L’avocate des Houillères a osé dire que « les mineurs n’avaient qu’à changer de vêtements de travail tous les jours ».

Comment avez-vous travaillé pour prouver que le préjudice d’anxiété était bien réel ?

Pour apporter la preuve des multiples expositions professionnelles à tous ces cancérogènes, il a fallu réunir des milliers d’attestations. La concentration géographique des familles de mineurs dans les cités minières et les environs nous a facilité le travail : nous avons réuni des témoignages, des photos, des notes de service, des dessins. Cela nous a permis de documenter précisément chaque activité professionnelle de la mine.

Notre premier but est de prouver que nous avons été exposés à de multiples cancérogènes. Nous devons faire ce travail maintenant, car nous ne savons pas qui d’entre nous restera dans dix ans pour défendre nos veuves.

Qu’attendez-vous de la Cour de cassation ?

Nous attendons d’elle une jurisprudence qui ouvre le préjudice d’anxiété à tous les cancers avérés. Quand nous avons rencontré maître Jean-Paul Teissonnière en février 2013, il nous a lu la définition du « préjudice de contamination » donnée par Madame Lambert-Faivre, une juriste spécialiste du dommage corporel : « Préjudice résultant pour une victime de la connaissance de sa contamination par un agent exogène, quelle que soit sa nature (biologique, physique ou chimique), qui comporte le risque d’apparition, à plus ou moins brève échéance, d’une pathologie mettant en jeu le pronostic vital ».

Chez nous cela a fait tilt ! Quel que soit le nom donné à ce préjudice, c’était bien cela que nous voulions faire reconnaître.

Depuis 2013, nous avons rencontré bien des difficultés. En première instance, le Conseil de prud’hommes de Forbach a reconnu le préjudice d’anxiété, mais il n’a accordé que 1000 euros d’indemnité. « Cela ne paye même pas le cercueil », a dit un collègue...

Puis, la Cour d’appel nous a déboutés, en suivant aveuglément les Houillères.
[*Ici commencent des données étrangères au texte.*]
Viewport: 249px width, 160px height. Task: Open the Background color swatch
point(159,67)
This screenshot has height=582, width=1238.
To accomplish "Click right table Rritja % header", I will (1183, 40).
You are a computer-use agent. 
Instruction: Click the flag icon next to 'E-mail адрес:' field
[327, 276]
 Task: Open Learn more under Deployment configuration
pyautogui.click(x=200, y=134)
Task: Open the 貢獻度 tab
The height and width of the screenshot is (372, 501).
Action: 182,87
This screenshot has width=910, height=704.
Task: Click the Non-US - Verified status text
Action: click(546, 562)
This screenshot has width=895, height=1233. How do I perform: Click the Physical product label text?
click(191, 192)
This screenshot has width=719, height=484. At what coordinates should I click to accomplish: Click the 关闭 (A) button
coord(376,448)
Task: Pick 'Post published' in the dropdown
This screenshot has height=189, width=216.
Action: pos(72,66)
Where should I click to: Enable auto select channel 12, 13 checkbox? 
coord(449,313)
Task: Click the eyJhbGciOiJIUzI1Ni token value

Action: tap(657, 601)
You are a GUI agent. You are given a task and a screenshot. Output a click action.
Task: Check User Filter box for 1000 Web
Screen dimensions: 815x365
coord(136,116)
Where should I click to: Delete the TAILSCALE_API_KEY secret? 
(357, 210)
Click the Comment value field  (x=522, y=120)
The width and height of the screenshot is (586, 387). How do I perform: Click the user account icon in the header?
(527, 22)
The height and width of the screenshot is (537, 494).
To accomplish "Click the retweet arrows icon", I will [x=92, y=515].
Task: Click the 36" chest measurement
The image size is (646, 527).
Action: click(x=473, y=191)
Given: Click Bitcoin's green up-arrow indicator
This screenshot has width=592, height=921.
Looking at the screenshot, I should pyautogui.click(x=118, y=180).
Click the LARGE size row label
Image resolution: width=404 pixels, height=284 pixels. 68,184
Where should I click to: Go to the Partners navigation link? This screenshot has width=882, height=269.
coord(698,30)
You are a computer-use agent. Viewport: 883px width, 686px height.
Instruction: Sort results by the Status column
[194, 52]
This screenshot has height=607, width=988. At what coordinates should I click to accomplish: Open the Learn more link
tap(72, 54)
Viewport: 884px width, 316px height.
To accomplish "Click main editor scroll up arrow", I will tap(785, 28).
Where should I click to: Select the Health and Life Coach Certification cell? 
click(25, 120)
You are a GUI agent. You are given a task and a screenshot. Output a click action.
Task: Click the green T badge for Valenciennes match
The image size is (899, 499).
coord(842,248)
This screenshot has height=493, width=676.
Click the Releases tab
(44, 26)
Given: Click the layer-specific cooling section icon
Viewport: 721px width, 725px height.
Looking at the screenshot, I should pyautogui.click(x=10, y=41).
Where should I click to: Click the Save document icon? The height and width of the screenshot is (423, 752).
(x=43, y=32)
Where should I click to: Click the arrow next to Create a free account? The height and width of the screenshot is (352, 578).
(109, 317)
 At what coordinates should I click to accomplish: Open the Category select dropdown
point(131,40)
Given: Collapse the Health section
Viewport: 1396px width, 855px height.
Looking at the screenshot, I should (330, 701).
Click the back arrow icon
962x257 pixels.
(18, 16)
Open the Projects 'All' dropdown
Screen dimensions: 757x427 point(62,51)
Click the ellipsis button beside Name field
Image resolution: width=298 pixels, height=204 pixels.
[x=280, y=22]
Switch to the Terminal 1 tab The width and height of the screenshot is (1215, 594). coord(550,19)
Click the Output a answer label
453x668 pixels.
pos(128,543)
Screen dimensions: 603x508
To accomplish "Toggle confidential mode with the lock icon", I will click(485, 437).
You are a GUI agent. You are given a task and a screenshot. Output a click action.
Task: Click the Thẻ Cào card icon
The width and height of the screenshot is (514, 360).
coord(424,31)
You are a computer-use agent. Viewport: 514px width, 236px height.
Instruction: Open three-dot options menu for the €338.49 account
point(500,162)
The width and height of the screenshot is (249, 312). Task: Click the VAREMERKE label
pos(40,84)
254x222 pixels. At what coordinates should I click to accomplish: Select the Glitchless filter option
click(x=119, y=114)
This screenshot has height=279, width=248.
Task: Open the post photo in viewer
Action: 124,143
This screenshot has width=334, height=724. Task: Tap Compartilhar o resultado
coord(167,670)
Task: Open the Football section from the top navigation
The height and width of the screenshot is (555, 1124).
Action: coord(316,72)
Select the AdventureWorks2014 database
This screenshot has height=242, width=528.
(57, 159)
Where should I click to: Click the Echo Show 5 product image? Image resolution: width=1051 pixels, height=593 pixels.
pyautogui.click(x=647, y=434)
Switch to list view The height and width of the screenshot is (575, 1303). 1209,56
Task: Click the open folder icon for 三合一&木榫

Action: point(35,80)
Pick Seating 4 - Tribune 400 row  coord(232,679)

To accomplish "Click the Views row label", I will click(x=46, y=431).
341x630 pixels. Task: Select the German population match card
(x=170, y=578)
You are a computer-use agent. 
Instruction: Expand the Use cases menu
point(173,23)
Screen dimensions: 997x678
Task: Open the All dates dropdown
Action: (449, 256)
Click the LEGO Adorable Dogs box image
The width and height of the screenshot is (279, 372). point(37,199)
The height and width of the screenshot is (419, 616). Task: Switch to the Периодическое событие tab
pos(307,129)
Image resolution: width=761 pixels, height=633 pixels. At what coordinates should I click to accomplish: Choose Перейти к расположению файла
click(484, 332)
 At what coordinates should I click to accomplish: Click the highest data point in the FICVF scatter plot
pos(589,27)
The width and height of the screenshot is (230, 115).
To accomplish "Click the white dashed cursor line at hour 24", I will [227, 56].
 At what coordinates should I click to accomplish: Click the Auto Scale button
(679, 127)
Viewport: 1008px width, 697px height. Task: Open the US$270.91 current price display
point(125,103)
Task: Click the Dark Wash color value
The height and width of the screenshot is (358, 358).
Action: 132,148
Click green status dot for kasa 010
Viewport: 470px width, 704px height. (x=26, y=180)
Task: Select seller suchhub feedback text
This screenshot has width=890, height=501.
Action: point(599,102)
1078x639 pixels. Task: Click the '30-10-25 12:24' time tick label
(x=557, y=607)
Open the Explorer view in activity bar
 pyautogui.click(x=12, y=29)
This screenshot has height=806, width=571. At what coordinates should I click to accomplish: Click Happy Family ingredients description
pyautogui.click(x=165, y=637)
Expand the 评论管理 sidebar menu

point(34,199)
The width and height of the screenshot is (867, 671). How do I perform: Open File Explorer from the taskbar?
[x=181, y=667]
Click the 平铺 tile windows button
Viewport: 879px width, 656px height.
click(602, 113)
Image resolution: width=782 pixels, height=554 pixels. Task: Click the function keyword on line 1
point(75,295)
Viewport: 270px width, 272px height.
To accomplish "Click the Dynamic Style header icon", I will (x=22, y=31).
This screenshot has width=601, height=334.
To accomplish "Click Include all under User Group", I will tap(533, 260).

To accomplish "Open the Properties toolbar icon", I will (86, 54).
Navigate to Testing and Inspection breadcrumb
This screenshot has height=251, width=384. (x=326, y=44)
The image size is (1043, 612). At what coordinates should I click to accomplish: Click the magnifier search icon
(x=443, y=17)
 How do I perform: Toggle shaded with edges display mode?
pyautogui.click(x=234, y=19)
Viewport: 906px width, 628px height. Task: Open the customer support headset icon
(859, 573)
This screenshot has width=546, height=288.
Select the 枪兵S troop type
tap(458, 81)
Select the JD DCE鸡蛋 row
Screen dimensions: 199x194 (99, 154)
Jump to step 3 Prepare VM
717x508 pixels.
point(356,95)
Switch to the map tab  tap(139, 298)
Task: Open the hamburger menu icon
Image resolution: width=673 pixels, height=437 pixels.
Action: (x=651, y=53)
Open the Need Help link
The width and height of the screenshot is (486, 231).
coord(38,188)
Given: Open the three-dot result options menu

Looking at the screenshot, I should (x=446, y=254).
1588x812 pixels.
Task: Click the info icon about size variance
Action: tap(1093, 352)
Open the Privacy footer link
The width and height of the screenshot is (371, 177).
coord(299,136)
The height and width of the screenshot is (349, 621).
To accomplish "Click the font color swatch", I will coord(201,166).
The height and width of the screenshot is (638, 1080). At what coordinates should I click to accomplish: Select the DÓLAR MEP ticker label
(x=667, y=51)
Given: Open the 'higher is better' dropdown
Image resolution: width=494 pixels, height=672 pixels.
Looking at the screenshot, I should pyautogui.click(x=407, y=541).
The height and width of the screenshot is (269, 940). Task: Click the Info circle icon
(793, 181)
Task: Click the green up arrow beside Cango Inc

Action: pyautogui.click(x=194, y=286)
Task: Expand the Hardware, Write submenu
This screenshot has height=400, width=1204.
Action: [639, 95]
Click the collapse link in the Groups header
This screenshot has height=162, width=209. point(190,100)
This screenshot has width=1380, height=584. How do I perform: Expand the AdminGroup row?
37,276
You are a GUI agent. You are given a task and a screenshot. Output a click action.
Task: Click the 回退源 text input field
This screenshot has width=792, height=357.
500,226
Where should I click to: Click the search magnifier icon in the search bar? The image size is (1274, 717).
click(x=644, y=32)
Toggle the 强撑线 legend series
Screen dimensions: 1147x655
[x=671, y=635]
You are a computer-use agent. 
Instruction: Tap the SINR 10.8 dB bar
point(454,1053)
Nous espérons que la Cour de cassation nous rendra justice.

A l’audience, nous serons aux côtés de nos camarades cheminots de Marseille.
Une deuxième mobilisation unitaire est prévue, dans le prolongement de celle du 22 mars, avec la CGT EDF, la CFDT des mineurs de Lorraine, l’Andeva, la CAVAM et la FNATH qui nous a rejoints.

Nous avons retrouvé le chemin de l’action commune. C’est une force et une promesse pour l’avenir.